*** Opening of ENTRIES PROVIDED ***
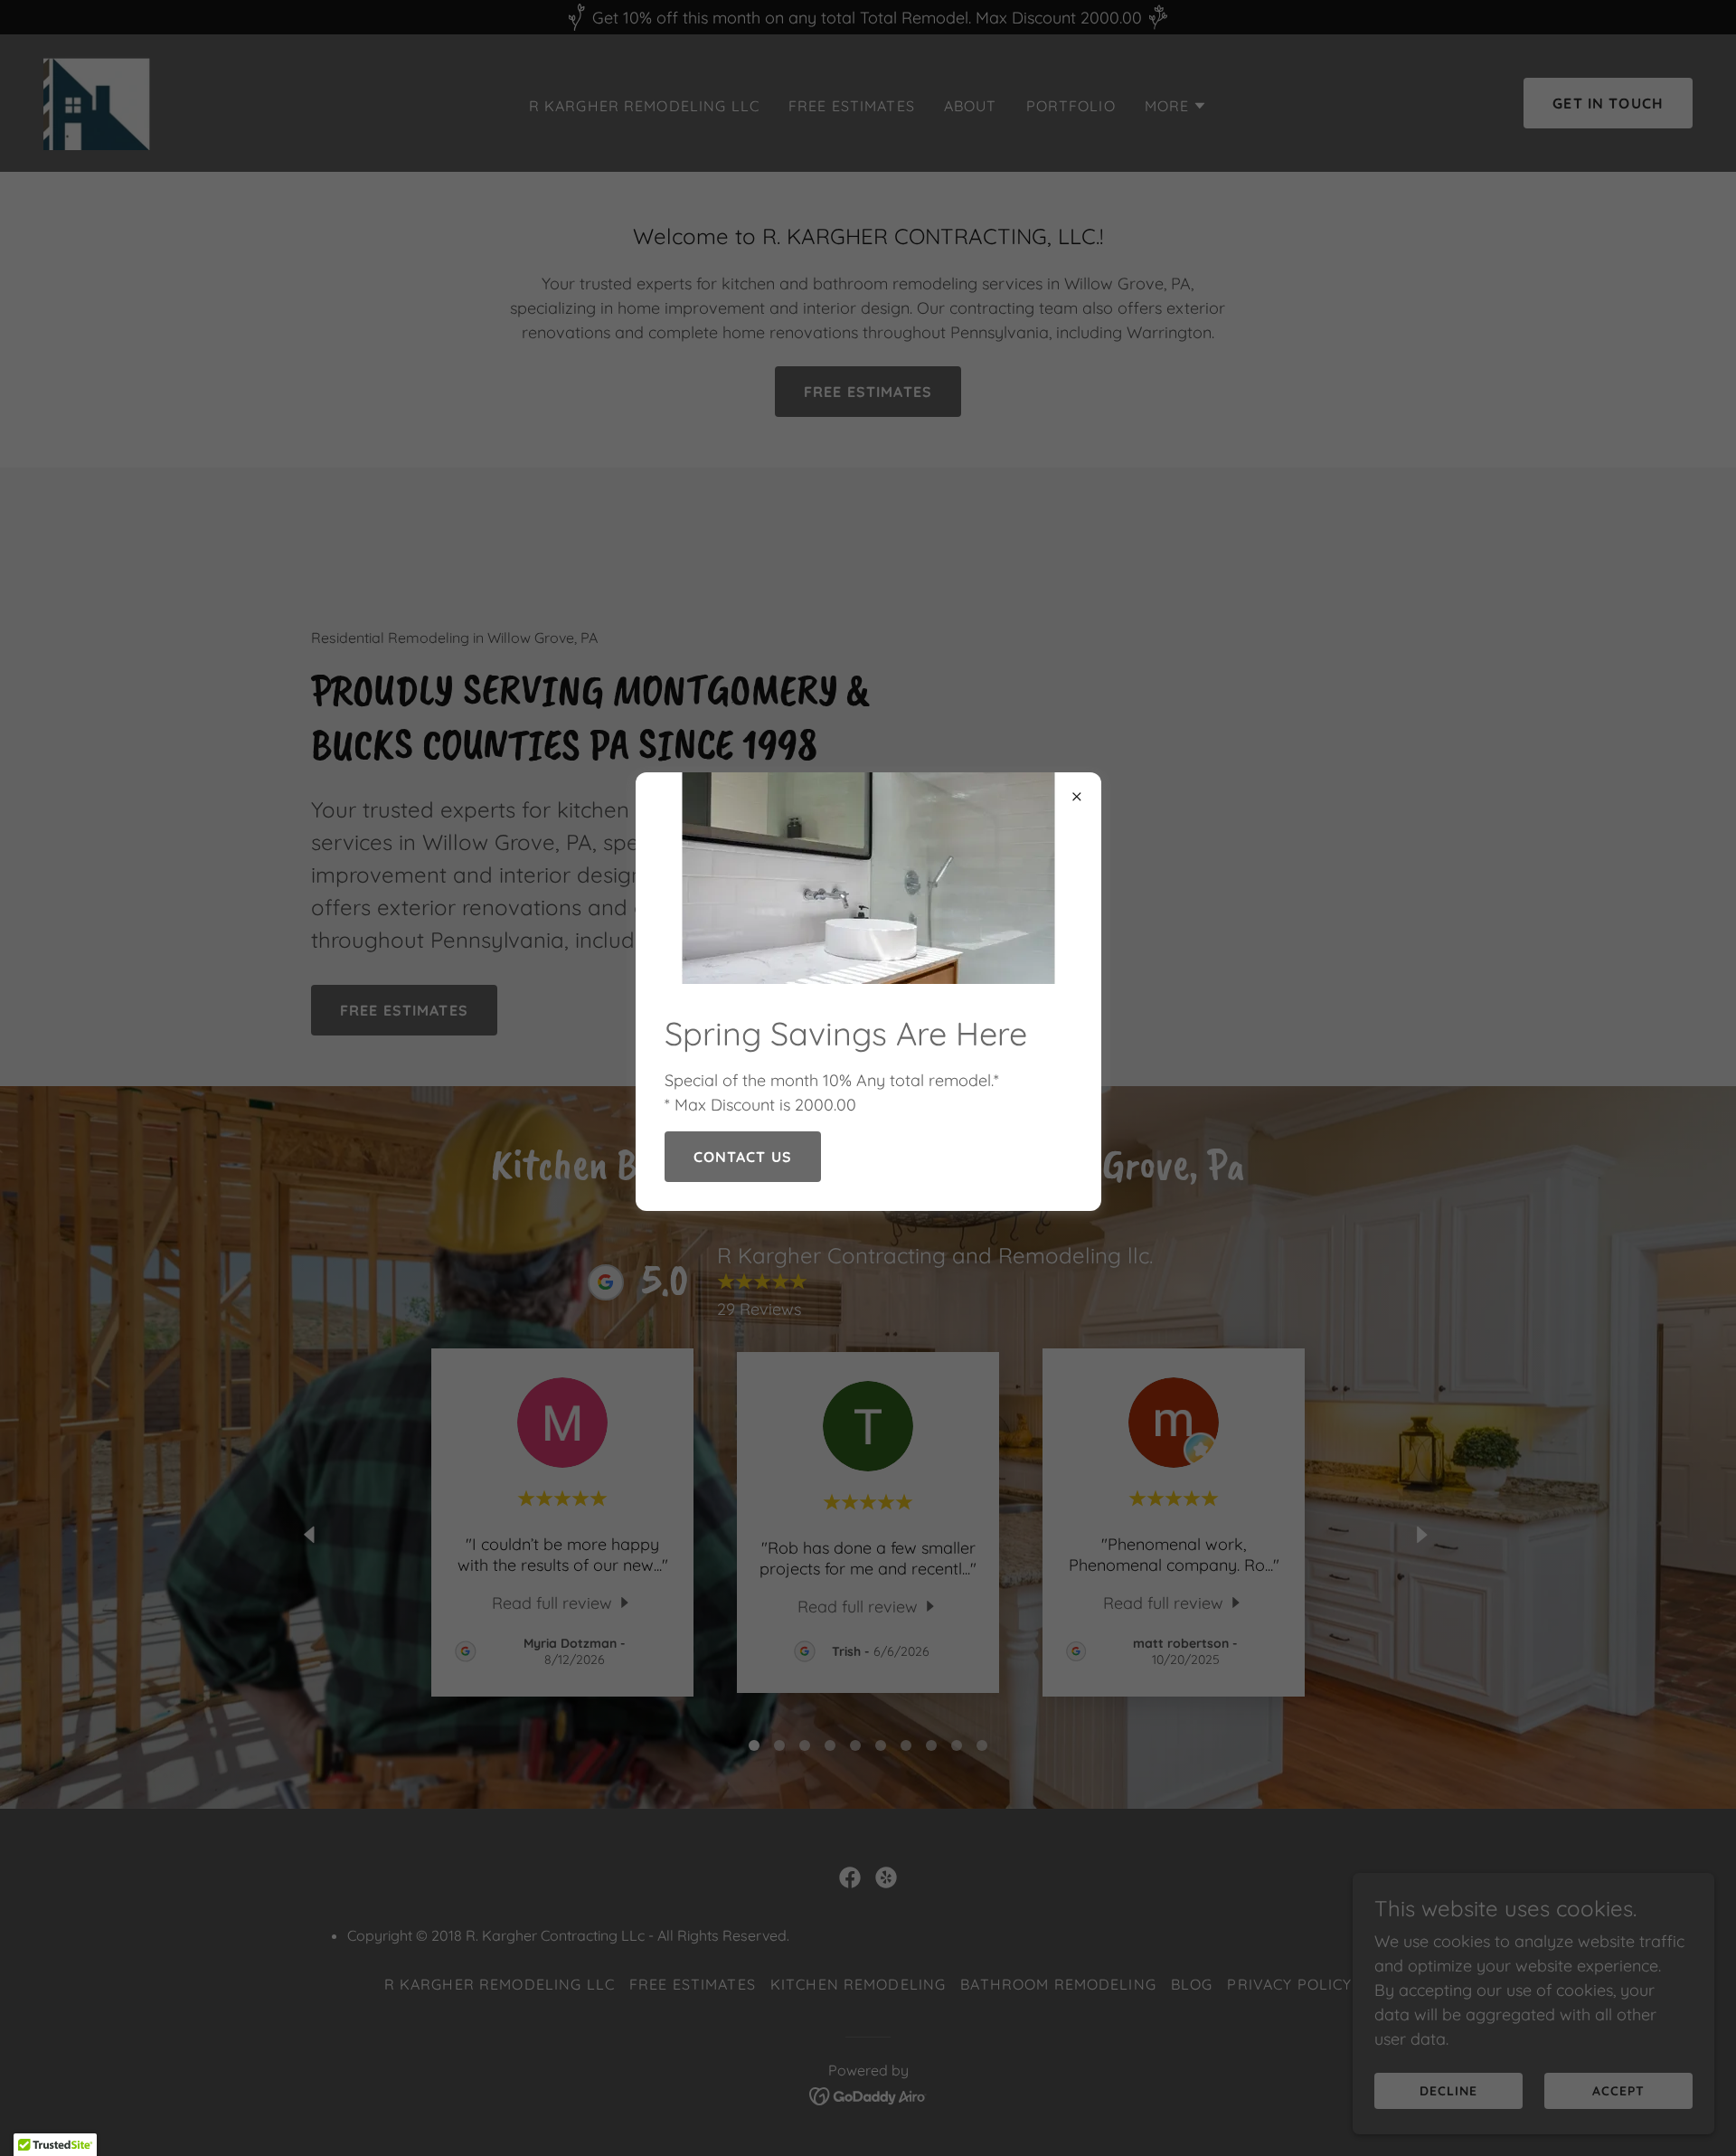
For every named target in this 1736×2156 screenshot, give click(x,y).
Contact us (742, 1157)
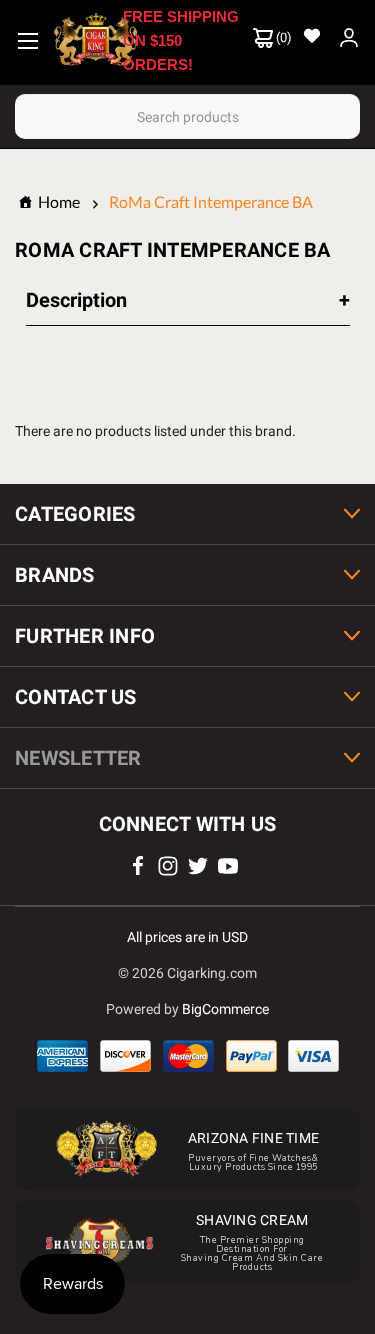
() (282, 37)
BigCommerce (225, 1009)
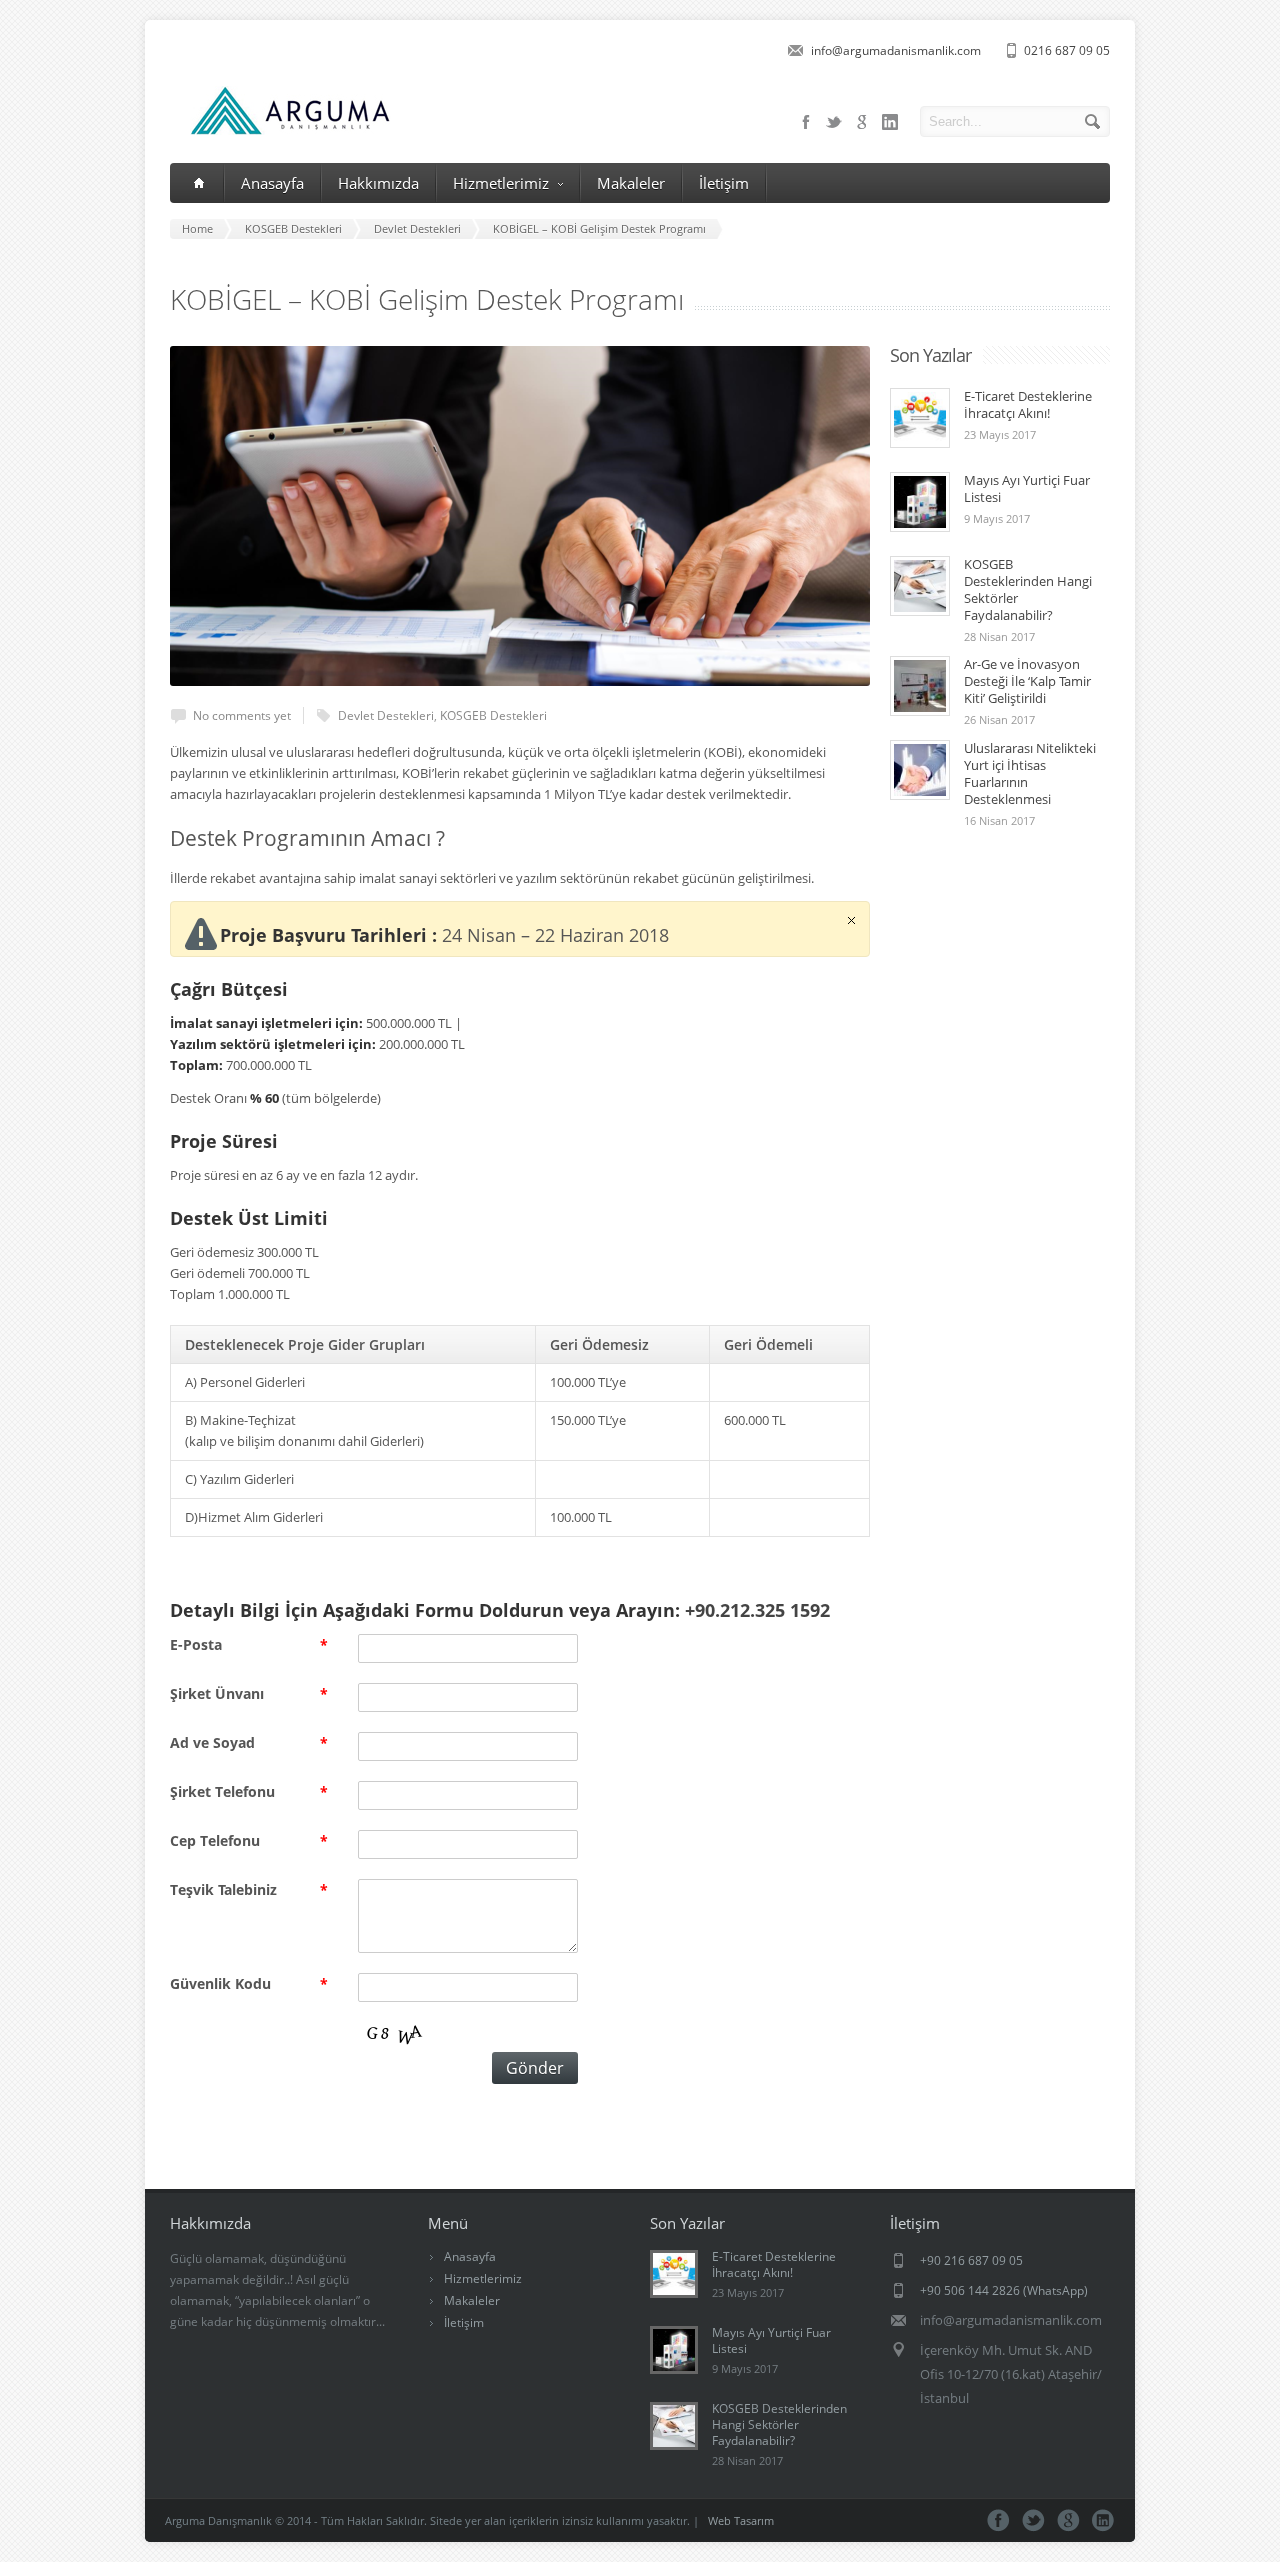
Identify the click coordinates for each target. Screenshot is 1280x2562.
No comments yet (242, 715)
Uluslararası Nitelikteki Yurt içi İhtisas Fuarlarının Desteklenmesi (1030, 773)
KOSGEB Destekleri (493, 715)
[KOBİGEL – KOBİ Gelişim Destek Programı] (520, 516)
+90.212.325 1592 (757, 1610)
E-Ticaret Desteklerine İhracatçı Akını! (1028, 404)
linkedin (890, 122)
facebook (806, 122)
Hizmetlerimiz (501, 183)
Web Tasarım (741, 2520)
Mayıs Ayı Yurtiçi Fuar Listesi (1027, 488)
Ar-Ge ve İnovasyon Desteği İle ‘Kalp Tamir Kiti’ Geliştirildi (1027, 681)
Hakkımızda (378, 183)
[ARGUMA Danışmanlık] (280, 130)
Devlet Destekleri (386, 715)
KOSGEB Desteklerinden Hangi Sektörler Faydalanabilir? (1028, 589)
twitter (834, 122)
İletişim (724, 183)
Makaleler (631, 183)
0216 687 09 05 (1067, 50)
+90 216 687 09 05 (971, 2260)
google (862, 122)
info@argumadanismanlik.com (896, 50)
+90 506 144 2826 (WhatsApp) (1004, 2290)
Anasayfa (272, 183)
*** Close of ENTRIES PROVIDED ***
Write out all the entries word for word, but skip any images.

For every named target in this 1736×2156 screenshot, give click(x,y).
Contact us (742, 1157)
() (282, 37)
BigCommerce (225, 1009)
Identify the click coordinates for each target. Screenshot is 1280x2562.
No comments yet (242, 715)
Uluslararası Nitelikteki Yurt içi İhtisas Fuarlarının Desteklenmesi (1030, 773)
KOSGEB Destekleri (493, 715)
[KOBİGEL – KOBİ Gelişim Destek Programı] (520, 516)
+90.212.325 1592 (757, 1610)
E-Ticaret Desteklerine İhracatçı Akını! (1028, 404)
linkedin (890, 122)
facebook (806, 122)
Hizmetlerimiz (501, 183)
Web Tasarım (741, 2520)
Mayıs Ayı Yurtiçi Fuar Listesi (1027, 488)
Ar-Ge ve İnovasyon Desteği İle ‘Kalp Tamir Kiti’ Geliştirildi (1027, 681)
Hakkımızda (378, 183)
[ARGUMA Danışmanlık] (280, 130)
Devlet Destekleri (386, 715)
KOSGEB Desteklerinden Hangi Sektörler Faydalanabilir? (1028, 589)
twitter (834, 122)
İletişim (724, 183)
Makaleler (631, 183)
0216 687 09 05 (1067, 50)
+90 216 687 09 05 (971, 2260)
google (862, 122)
info@argumadanismanlik.com (896, 50)
+90 506 144 2826 (WhatsApp) (1004, 2290)
Anasayfa (272, 183)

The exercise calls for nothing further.